Bucking Conventional Network Wisdom Pays Off
This Georgia university faced a crossroads: to continue down the path of a big name network vendor and pay high prices or to go with a lesser known choice and reap the benefits...
When Rob Yawn joined the IT organization at the University of West Georgia (UWG) seven years ago as the manager of networking, "they showed me the purple Extreme Networks box, I said, 'What is this?!'" Yawn recalls. "It took me about three weeks," he adds, "to realize the people at Extreme Networks had it figured out."
Like many institutions, the Carrolton-based campus, with about 11,500 students and 2,000 staff and faculty members, has grown in student population, added buildings, and expanded its computing operations. At the same time, the university has faced the same economic challenges that have plagued other universities in the country, forcing it to be smarter in how it allocated its funds. In IT, that meant choosing a single source for its networking equipment in order to achieve the operational efficiencies. After weighing their options, they decided to go with Extreme Networks.
As CIO Kathy Kral notes, "We were seeing maintenance costs grow every single year. We were spending so much on maintenance; we didn't have enough left over to upgrade the technology in our existing buildings." So when the school decided to make the switch to one vendor, the motivation was initially "cost-driven," she explains.
As that migration progressed over the next several years, what IT noticed was that "The entire network became easier to manage," Kral says. "It cost us less. But also, the network became rock solid and stable." Since Yawn's network crew had a total of three people—including Yawn himself—manageability was an important consideration.
Manageability by a Small IT Team
Now, Yawn proclaims, "For the last three years, we have been homogeneous, running Extreme Networks. That's all we run from the edge to the core."
He lists the advantages of the decision. First, there's the support. "We have the new wireless LAN solution from Extreme Networks that we're rolling out on campus. They've literally spent all day talking with us on the phone and remoting out to desktops to help us configure systems."

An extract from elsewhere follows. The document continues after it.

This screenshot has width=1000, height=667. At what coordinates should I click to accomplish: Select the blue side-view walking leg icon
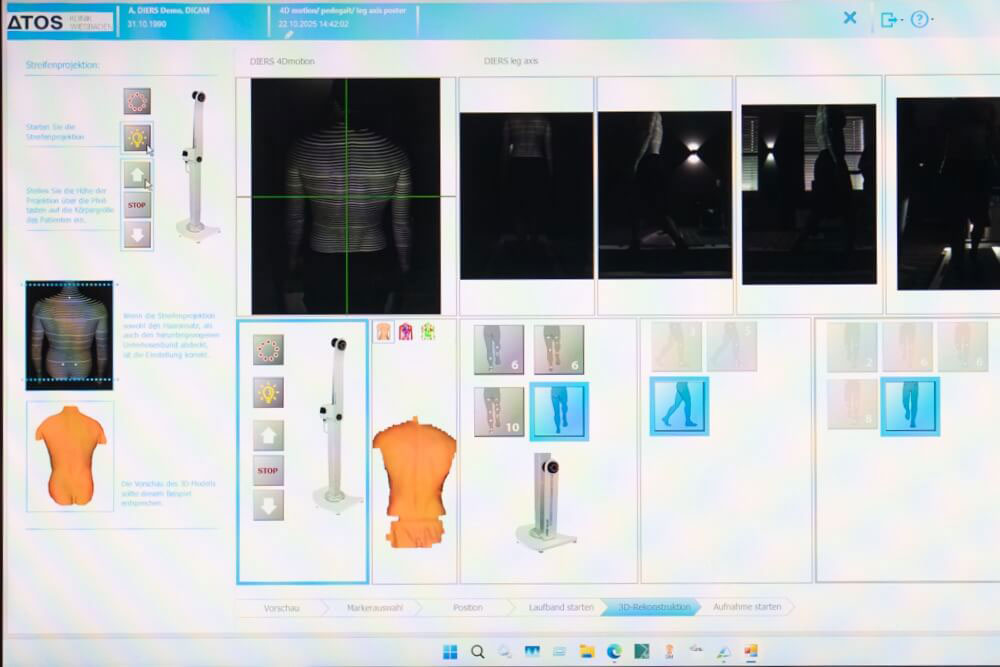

Second, there are the network management aspects. The university runs Extreme Networks Ridgeline management software (formerly EPICenter) for configuration, provisioning, troubleshooting, and status monitoring. Yawn has three monitors hooked to his desktop system, and one is dedicated to showing Ridgeline. "I'm monitoring for alerts," he says. "If somebody calls up and says, 'I need this port provisioned on this VLAN in this building,' I can quickly consult different views in [the management tool] and determine that that IP address is associated with that switch in that building on that floor in that closet and go in there and do what is necessary for the customer."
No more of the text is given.